Franz Ferdinand have shared a new four-part podcast series Words So Leisured, narrated by comedian Rose Matafeo.
The new podcast, available now, tells the story of the band from their roots in the early ’00s Glasgow to becoming one of the key players in the mid-’00s indie boom in the UK and beyond.
A synopsis of the podcast reads: “This four-part podcast series, formed of all new, exclusive interviews – charts their career from playing in friends’ bedrooms to The Grammys: takes in the pinch-yourself highs and sometimes dramatic lows of being in a band.
“The series goes behind the scenes of some of the biggest moments – meeting Bowie, winning BRITs, playing to millions – and candidly recalls the times it all almost fell apart. It also delves deeper than ever before into the stories behind the band’s most iconic songs.”
All episodes are available to stream now below.
Last month, Starstruck creator Matafeo was a surprise and unexplained guest for Franz Ferdinand‘s performance on This Morning, playing guitar for a rendition of their biggest hit, ‘Take Me Out’.
During the interview segment of the band’s appearance on the show, host Alison Hammond spotted Matafeo standing with the band, and said: “You’ve got a special guest over there, is that Rose?”
“I won a competition, I wrote into a magazine,” the Starstruck star and creator jokingly replied, with frontman Alex Kapranos explaining: “Julian [Corrie, Franz Ferdinand keys player] couldn’t make it today.”
Dermot O’Leary then added to Matafeo: “We heard you were banned,” to which she replied: “No, I just used a different name when I entered the competition… I’m keeping a low profile.”
Earlier this year, Franz Ferdinand released their new greatest hits compilation, ‘Hits To The Head’, which they were on This Morning to promote. Last year, the indie-rock veterans spoke to NME about pulling together their best-of album, and how “there’s quite a lot of snobbery about greatest hits”.
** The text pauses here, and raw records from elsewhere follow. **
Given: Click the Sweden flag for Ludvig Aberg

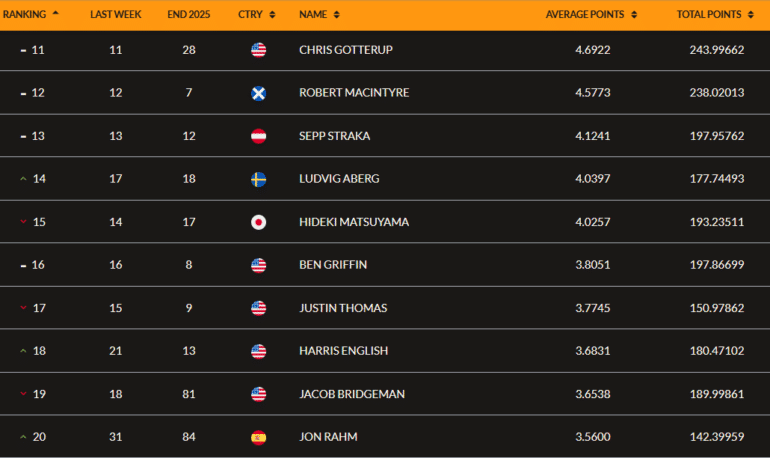Looking at the screenshot, I should coord(258,179).
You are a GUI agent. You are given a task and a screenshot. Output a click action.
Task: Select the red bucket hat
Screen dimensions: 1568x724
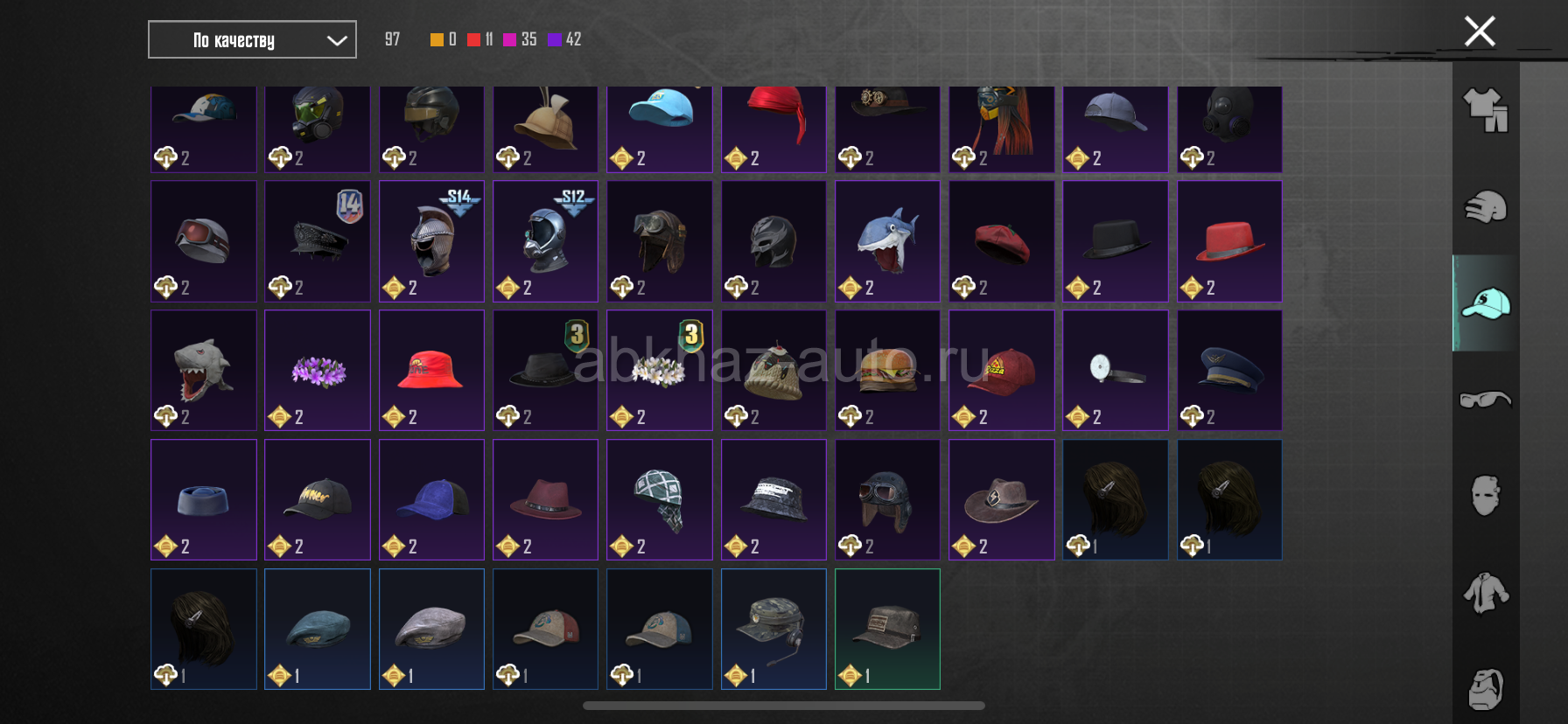(431, 371)
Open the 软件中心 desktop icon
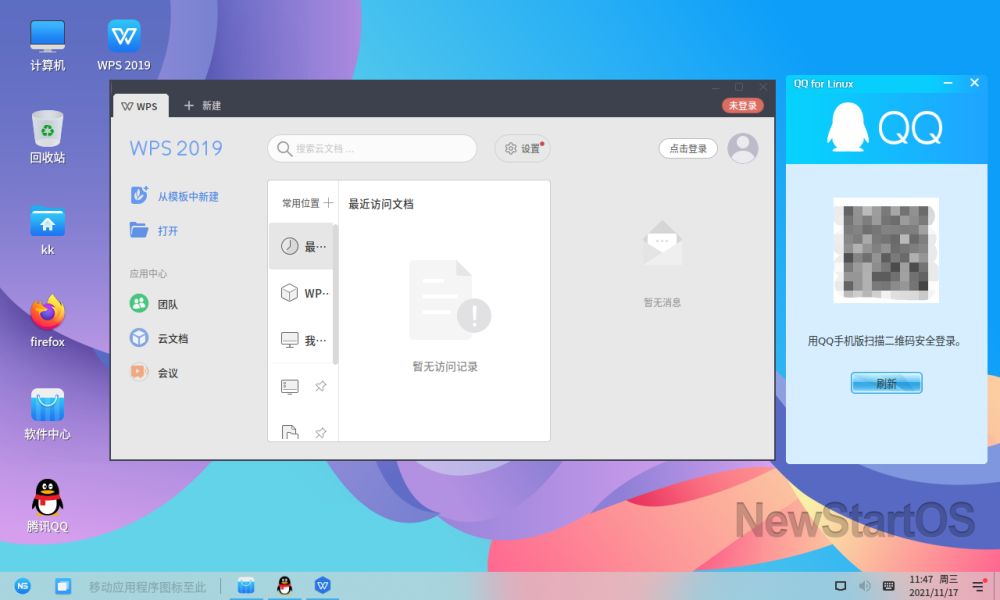Screen dimensions: 1000x600 47,413
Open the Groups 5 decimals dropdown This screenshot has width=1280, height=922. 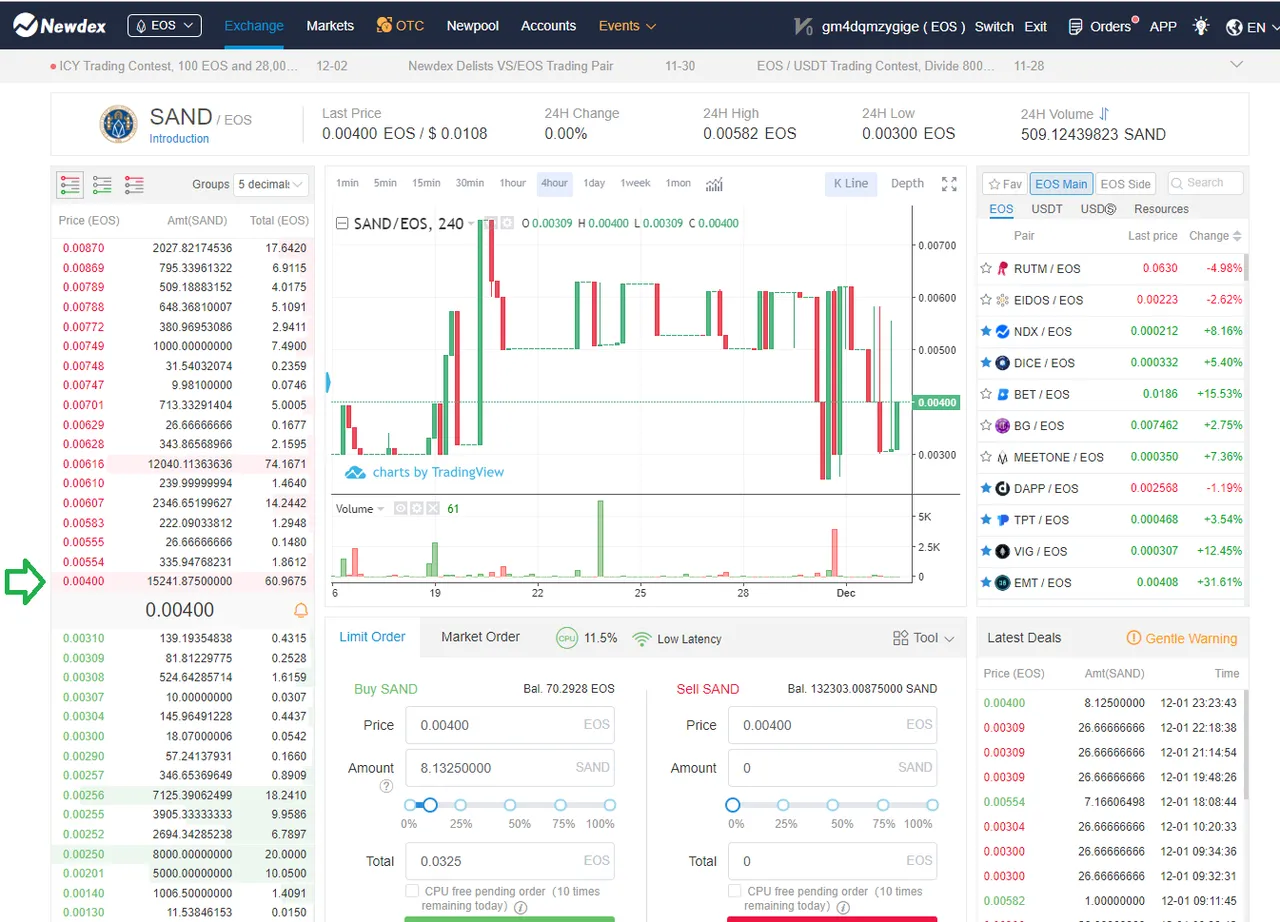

“When I was a kid I grew up with greatest hits records,” Kapranos said. “My folks didn’t have a 4,000 LP record collection. They had best-ofs, they had greatest hits, they had ‘Changes’ by Bowie. They didn’t have ‘Low’, they didn’t have ‘Lodger’ – and that was enough for them. They just wanted to hear the best bits, they just wanted to hear the hits. That’s great.”